[[ STUDY MATERIAL open ]]

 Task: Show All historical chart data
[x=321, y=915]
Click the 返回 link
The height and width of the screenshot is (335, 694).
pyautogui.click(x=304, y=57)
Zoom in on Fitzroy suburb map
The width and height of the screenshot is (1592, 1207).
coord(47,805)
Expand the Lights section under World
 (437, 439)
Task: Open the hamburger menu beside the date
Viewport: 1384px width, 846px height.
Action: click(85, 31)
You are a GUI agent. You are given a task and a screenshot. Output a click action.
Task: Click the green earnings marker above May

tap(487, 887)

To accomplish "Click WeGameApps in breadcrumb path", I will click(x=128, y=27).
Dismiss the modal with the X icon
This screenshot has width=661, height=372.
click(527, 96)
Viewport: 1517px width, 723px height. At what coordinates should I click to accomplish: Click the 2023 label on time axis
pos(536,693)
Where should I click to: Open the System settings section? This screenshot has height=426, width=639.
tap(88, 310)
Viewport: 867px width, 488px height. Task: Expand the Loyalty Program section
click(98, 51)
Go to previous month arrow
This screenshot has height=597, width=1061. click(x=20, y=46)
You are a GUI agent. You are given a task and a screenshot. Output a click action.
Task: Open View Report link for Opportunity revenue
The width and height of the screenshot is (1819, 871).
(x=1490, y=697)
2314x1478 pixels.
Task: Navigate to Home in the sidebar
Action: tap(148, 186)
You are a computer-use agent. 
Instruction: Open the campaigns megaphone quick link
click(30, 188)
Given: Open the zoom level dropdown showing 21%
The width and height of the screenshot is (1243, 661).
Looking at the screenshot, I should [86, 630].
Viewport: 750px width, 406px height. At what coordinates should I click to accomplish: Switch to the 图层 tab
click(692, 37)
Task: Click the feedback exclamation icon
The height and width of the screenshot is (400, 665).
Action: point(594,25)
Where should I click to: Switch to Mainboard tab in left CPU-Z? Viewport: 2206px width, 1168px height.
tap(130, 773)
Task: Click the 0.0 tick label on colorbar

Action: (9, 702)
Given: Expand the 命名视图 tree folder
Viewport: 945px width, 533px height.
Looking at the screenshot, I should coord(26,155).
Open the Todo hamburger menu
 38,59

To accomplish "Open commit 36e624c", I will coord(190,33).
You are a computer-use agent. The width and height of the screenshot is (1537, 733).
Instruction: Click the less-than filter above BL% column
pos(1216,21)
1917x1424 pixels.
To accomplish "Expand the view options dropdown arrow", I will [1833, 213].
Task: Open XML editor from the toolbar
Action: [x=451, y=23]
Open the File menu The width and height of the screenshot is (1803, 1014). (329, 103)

[[ STUDY MATERIAL closed ]]

▸ **TASK DETAILS**
Make an exact transcription of all the records.

▸ **ANSWER TO THIS EXERCISE**
 Task: Show All historical chart data
[x=321, y=915]
Click the 返回 link
The height and width of the screenshot is (335, 694).
pyautogui.click(x=304, y=57)
Zoom in on Fitzroy suburb map
The width and height of the screenshot is (1592, 1207).
coord(47,805)
Expand the Lights section under World
 (437, 439)
Task: Open the hamburger menu beside the date
Viewport: 1384px width, 846px height.
Action: click(85, 31)
You are a GUI agent. You are given a task and a screenshot. Output a click action.
Task: Click the green earnings marker above May

tap(487, 887)

To accomplish "Click WeGameApps in breadcrumb path", I will click(x=128, y=27).
Dismiss the modal with the X icon
This screenshot has width=661, height=372.
click(527, 96)
Viewport: 1517px width, 723px height. At what coordinates should I click to accomplish: Click the 2023 label on time axis
pos(536,693)
Where should I click to: Open the System settings section? This screenshot has height=426, width=639.
tap(88, 310)
Viewport: 867px width, 488px height. Task: Expand the Loyalty Program section
click(98, 51)
Go to previous month arrow
This screenshot has height=597, width=1061. click(x=20, y=46)
You are a GUI agent. You are given a task and a screenshot. Output a click action.
Task: Open View Report link for Opportunity revenue
The width and height of the screenshot is (1819, 871).
(x=1490, y=697)
2314x1478 pixels.
Task: Navigate to Home in the sidebar
Action: tap(148, 186)
You are a computer-use agent. 
Instruction: Open the campaigns megaphone quick link
click(30, 188)
Given: Open the zoom level dropdown showing 21%
The width and height of the screenshot is (1243, 661).
Looking at the screenshot, I should [86, 630].
Viewport: 750px width, 406px height. At what coordinates should I click to accomplish: Switch to the 图层 tab
click(692, 37)
Task: Click the feedback exclamation icon
The height and width of the screenshot is (400, 665).
Action: point(594,25)
Where should I click to: Switch to Mainboard tab in left CPU-Z? Viewport: 2206px width, 1168px height.
tap(130, 773)
Task: Click the 0.0 tick label on colorbar

Action: (9, 702)
Given: Expand the 命名视图 tree folder
Viewport: 945px width, 533px height.
Looking at the screenshot, I should coord(26,155).
Open the Todo hamburger menu
 38,59

To accomplish "Open commit 36e624c", I will coord(190,33).
You are a computer-use agent. The width and height of the screenshot is (1537, 733).
Instruction: Click the less-than filter above BL% column
pos(1216,21)
1917x1424 pixels.
To accomplish "Expand the view options dropdown arrow", I will [1833, 213].
Task: Open XML editor from the toolbar
Action: [x=451, y=23]
Open the File menu The width and height of the screenshot is (1803, 1014). (329, 103)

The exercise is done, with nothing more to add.